Resolving the Metastable Si-XIII Structure through Convergent Theory and Experiment

Abstract

Silicon is the undisputed cornerstone of modern technology, with applications ranging from micro- and opto-electronics to quantum technologies. Recently, the exploration of its allotropes has emerged as a pivotal frontier for engineering materials with tailored optical and electronic functionalities. High-pressure experiments have revealed several metastable silicon phases, among which is Si-XIII. First observed more than 20 years ago, this phase has remained structurally unidentified, representing a significant gap in our understanding of elemental silicon allotropy. In this work, a convergent methodology is employed combining advanced theoretical modeling with experimental characterization to finally resolve the long-standing structural assignment of Si-XIII. Guided by careful experimental observations, a structural model validated through first-principles optimization and systematically tested against multiple experimental signatures is constructed. All the fingerprints of this phase are rationalized by our proposed crystal structure: interplanar spacings, Raman frequencies, thermodynamic stability, and kinetic pathways. These findings provide a crucial missing piece in the high-pressure phase diagram of silicon and demonstrate the power of integrating computational predictions with experimental validation to resolve complex structural problems in materials science.

Figures (5)

• Figure 1: (a) Schematic representation of the experimental procedure employed to identify the crystal structure of the Si-XIII phase. One grain of the SI-XIII phase was selected inside the transformed region in the annealed pit. This grain was observed along multiple zone axis with mutual rotation of specific angles $\alpha$. (b) SAED pattern of the transformed region in the pit (c) Dark Field TEM obtained from the reflection marked by the green circle in (b). The green circle highlights the selected Si-XIII crystal. (d),(e),(f) and (g) SAED patterns acquired from the same crystalline grain, marked by the green circle in (c), across multiple zone axes, with indicated mutual rotation angles. In these experimental patterns, the corresponding plane spacing distance is reported in Å, for the main reflections. The sequence shows the systematic tilting procedure used to map the reciprocal lattice and the very good agreement with the proposed cell structure, as demonstrated by the corresponding simulated SAED (h),(i),(j), and (k), in which the pattern indexing is also reported.
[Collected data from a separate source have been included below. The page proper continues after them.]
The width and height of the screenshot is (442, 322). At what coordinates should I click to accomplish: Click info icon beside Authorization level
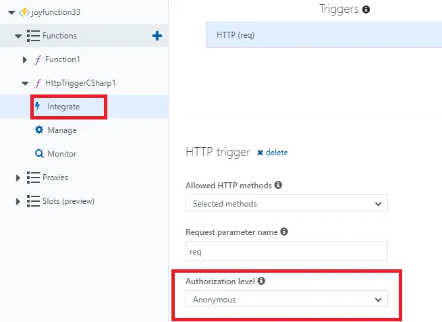[261, 281]
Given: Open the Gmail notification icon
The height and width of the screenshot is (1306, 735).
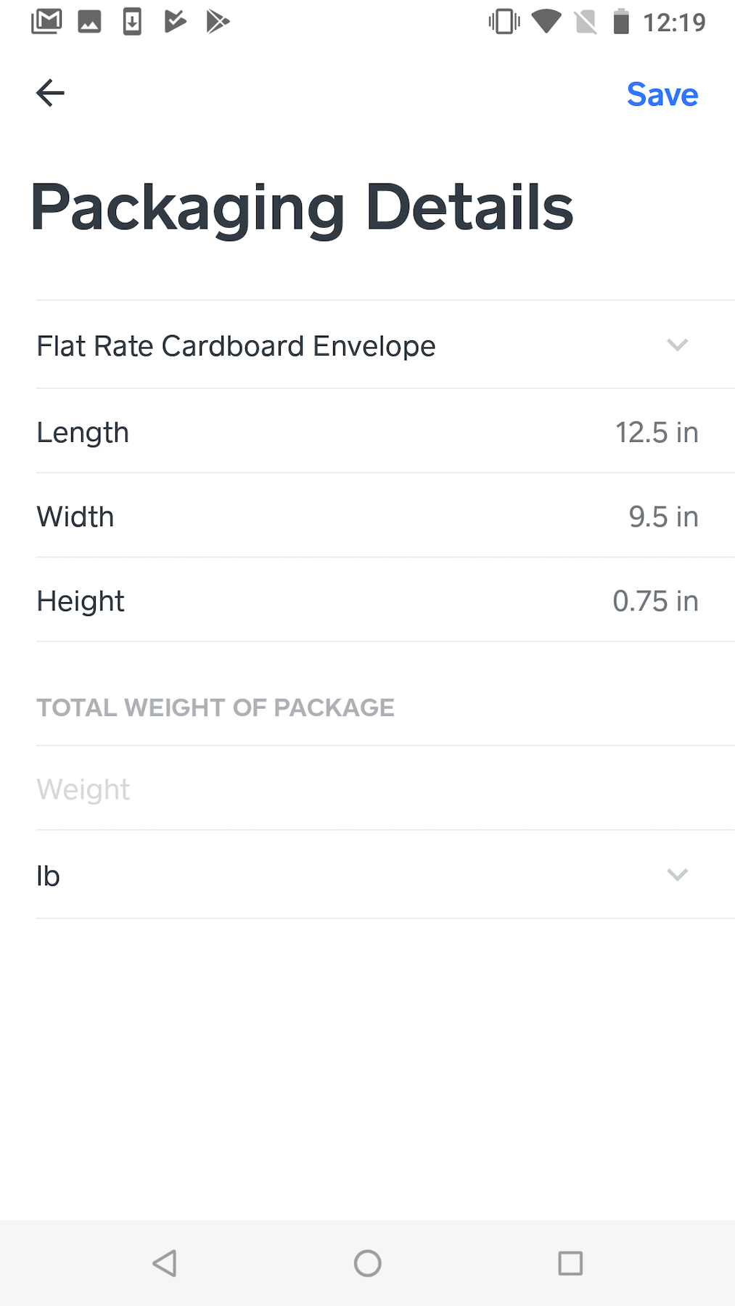Looking at the screenshot, I should point(45,21).
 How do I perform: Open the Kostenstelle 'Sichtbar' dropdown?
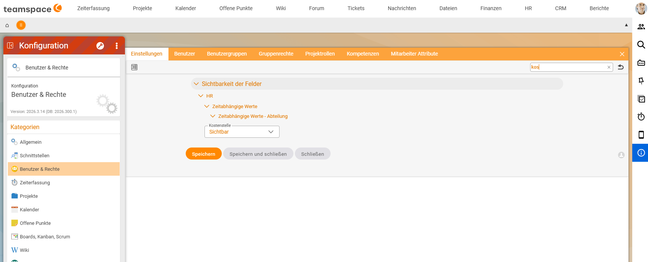pos(242,132)
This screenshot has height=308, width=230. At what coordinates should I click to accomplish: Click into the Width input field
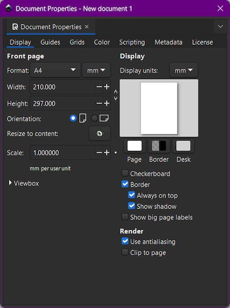click(63, 87)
• Figure 2: Raman spectroscopic analysis of silicon phases under nanoindentation and post-annealing. Panel (a) shows the crystal structures of the analyzed phases: dc-Si (orange), R8 (red), BC8 (blue), and Si-XIII (purple). Their formation energies and volumes are reported in panel (b). Fitted experimental polarized Raman spectra acquired in perpendicular configuration of 10 $\mu$m tip indented silicon are shown for (c) as-indented and (d) post-annealed samples. Peak positions, intensities, and widths were treated as free parameters in the fitting procedure. Raman-active mode frequencies for the different phases, as reported in Table \ref{['tab:Raman']}, were used as references. Experimental peaks are represented by Lorentzian functions colored according to the respective crystal structures shown in panel (a). DFT-calculated non-resonant Raman frequencies, shown as vertical lines in panels (c) and (d), have been rigidly shifted upward by 12 cm$^{-1}$ to align the main R8 peak to the experimental one and facilitate comparison across all phases.
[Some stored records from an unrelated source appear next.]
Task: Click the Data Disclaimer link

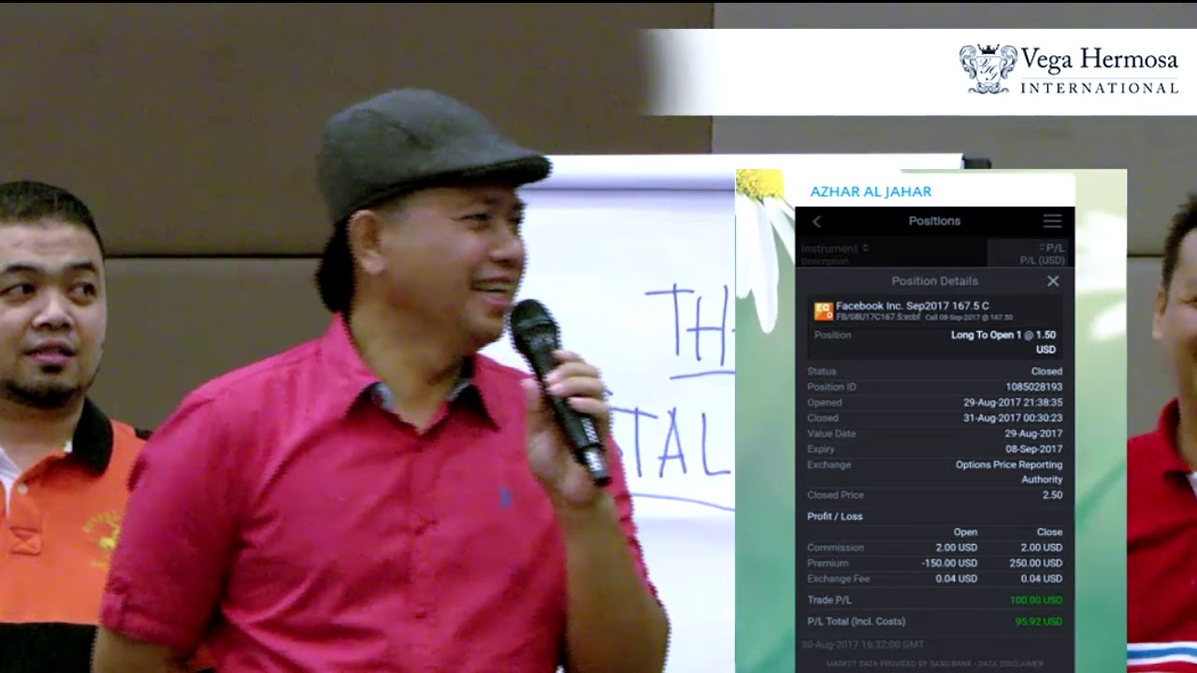Action: pyautogui.click(x=1011, y=664)
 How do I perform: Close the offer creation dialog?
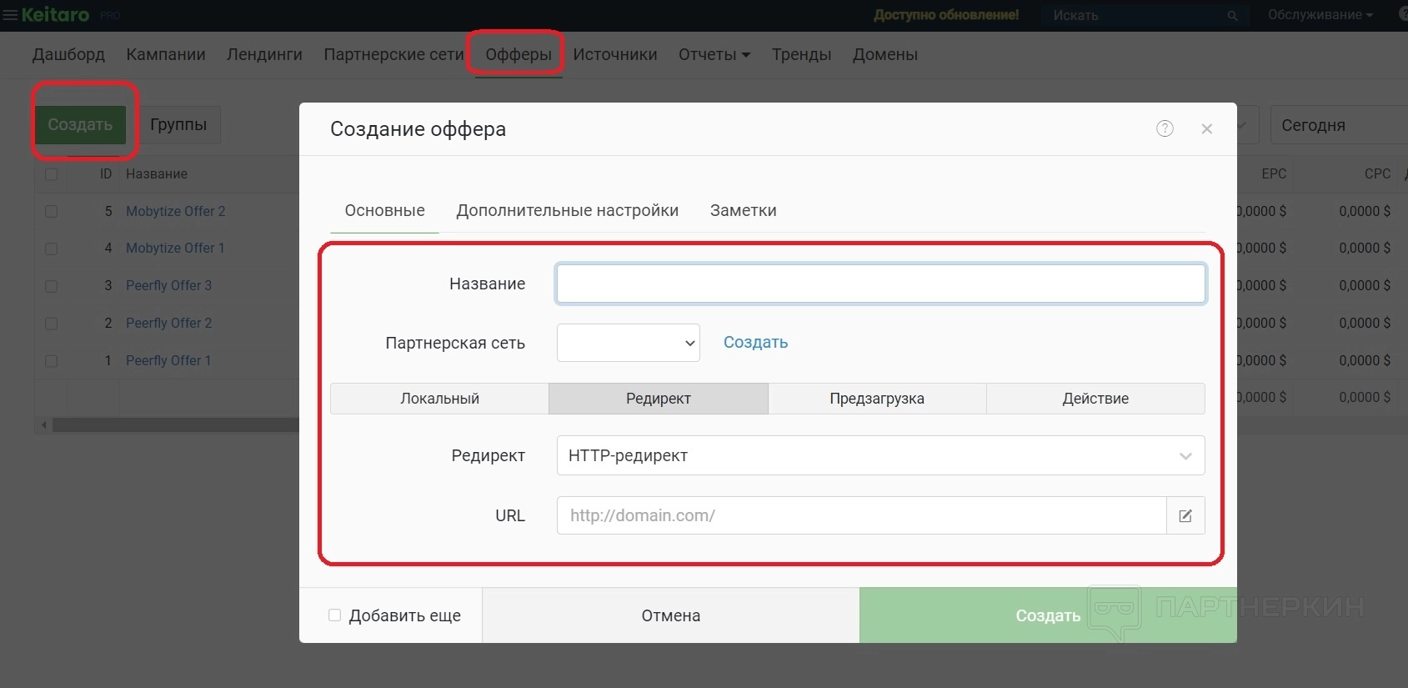1206,128
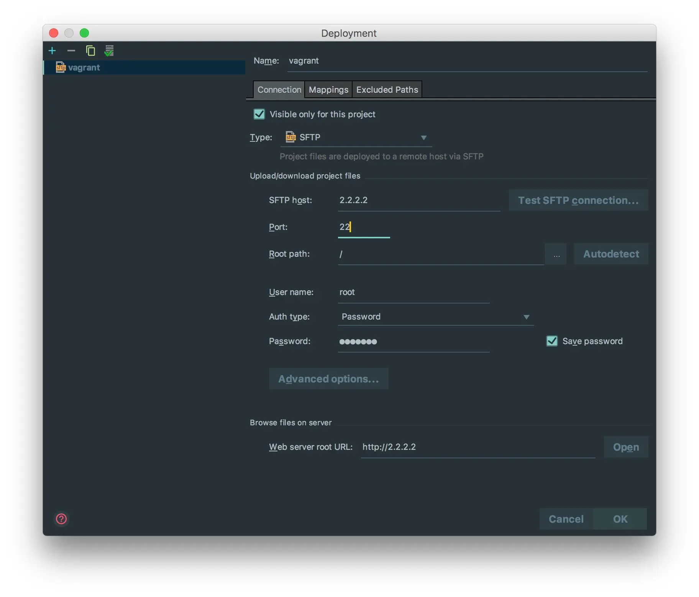Uncheck the Save password checkbox
Image resolution: width=699 pixels, height=597 pixels.
[552, 341]
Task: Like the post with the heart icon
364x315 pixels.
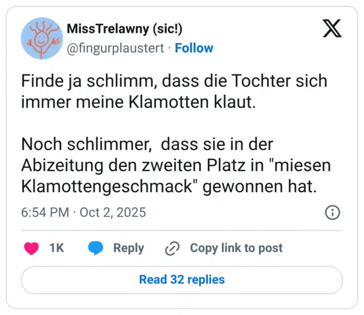Action: tap(32, 248)
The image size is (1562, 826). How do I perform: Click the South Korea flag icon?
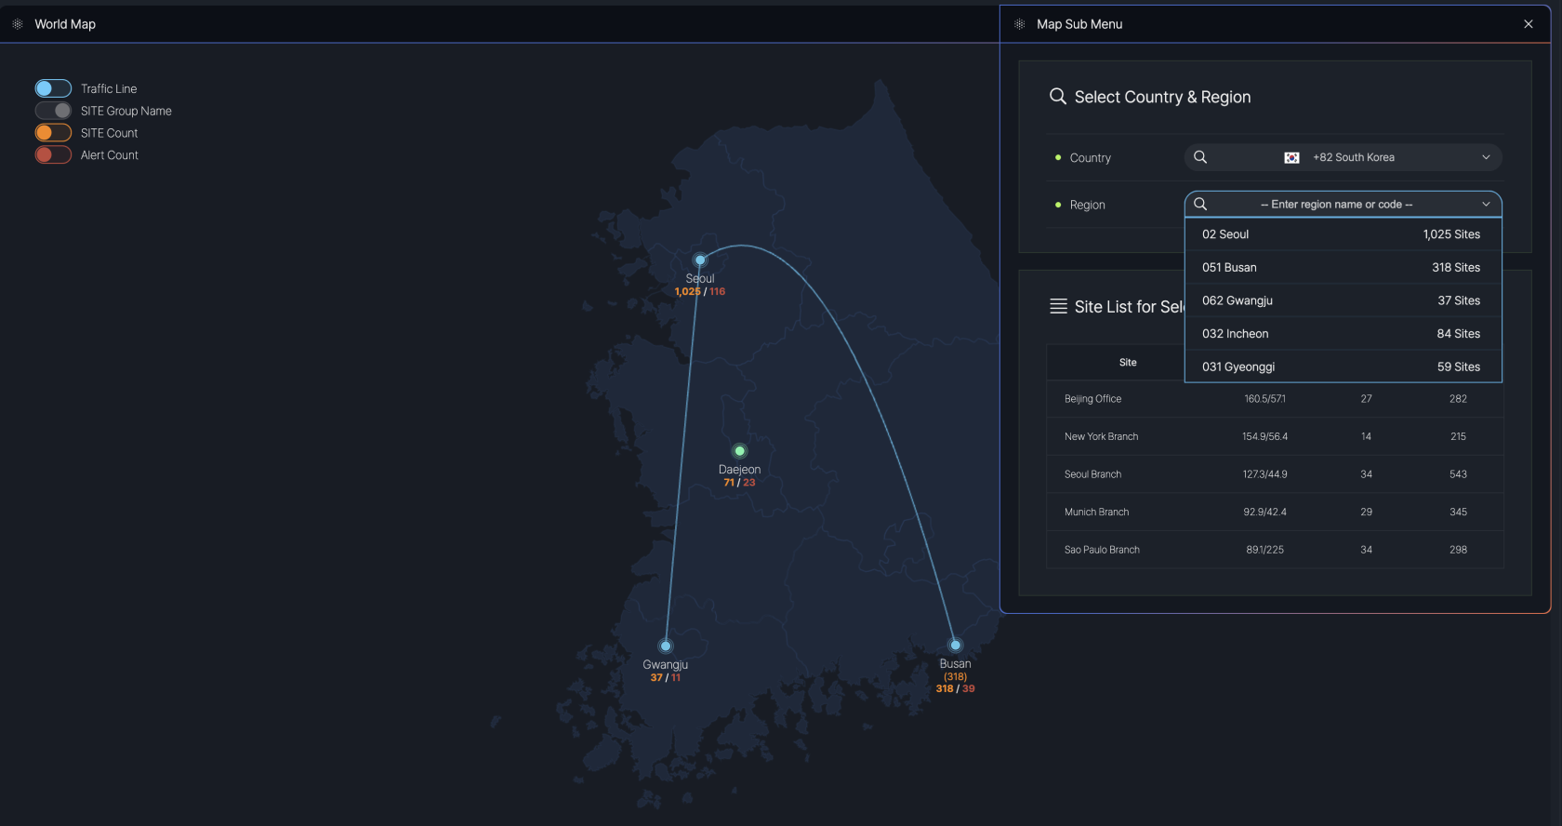(x=1291, y=158)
• Figure 3: Transition Pathway Network showing the interconnection between the SI-XIII phase and the main known phases of silicon. The nodes of the network represent metastable minima while the edges connecting them represent the transition barrier found by the SS-Dimer method. The two colorbars represent the formation energy $\Delta E$ relative to the Si-XIII phase and the Barrier height for the transition connecting the two nodes. The relative length of the connection is proportional to the energy barriers of the transitions following the Kamada-Kawai representation.
• Figure 4: Minimum Energy Paths as calculated by Solid State Nudged Elastic Band connecting the Si-XIII phase to the main metastable phases of silicon. (a) Energy paths connecting the BC8 and R8 phases to the Si-XIII. (b) Energy paths connecting the Si-XIII phase to the dc and hd phases. The multiple paths found for the Si-XIII to dc transition are colored in shades of blue.
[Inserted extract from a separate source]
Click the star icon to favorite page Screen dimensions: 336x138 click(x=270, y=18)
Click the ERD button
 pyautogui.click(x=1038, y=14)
• Figure 5: Analysis of the evolution of the Si-XIII phase before and after a second oven annealing. Fitted experimental polarized Raman spectra in perpendicular scattering geometry of 20 $\mu$m tip indented silicon are shown for a sample after a first stage annealing up to $220^{\circ}\text{C}$ (a) and the same sample after a successive oven annealing up to $250^{\circ}\text{C}$ (b). Peak positions, intensities, and widths were treated as free parameters in the fitting procedure. Raman-active mode frequencies for the different phases, as reported in Table \ref{['tab:Raman']} are used as references. Fitted peaks are represented by Lorentzian functions colored according to the respective crystal structures as in Figure \ref{['fig:Raman10']}. AFM maps for the same pit taken right after the indentaiton (c), after the first stage annealing (d) and after the final oven annealing (e).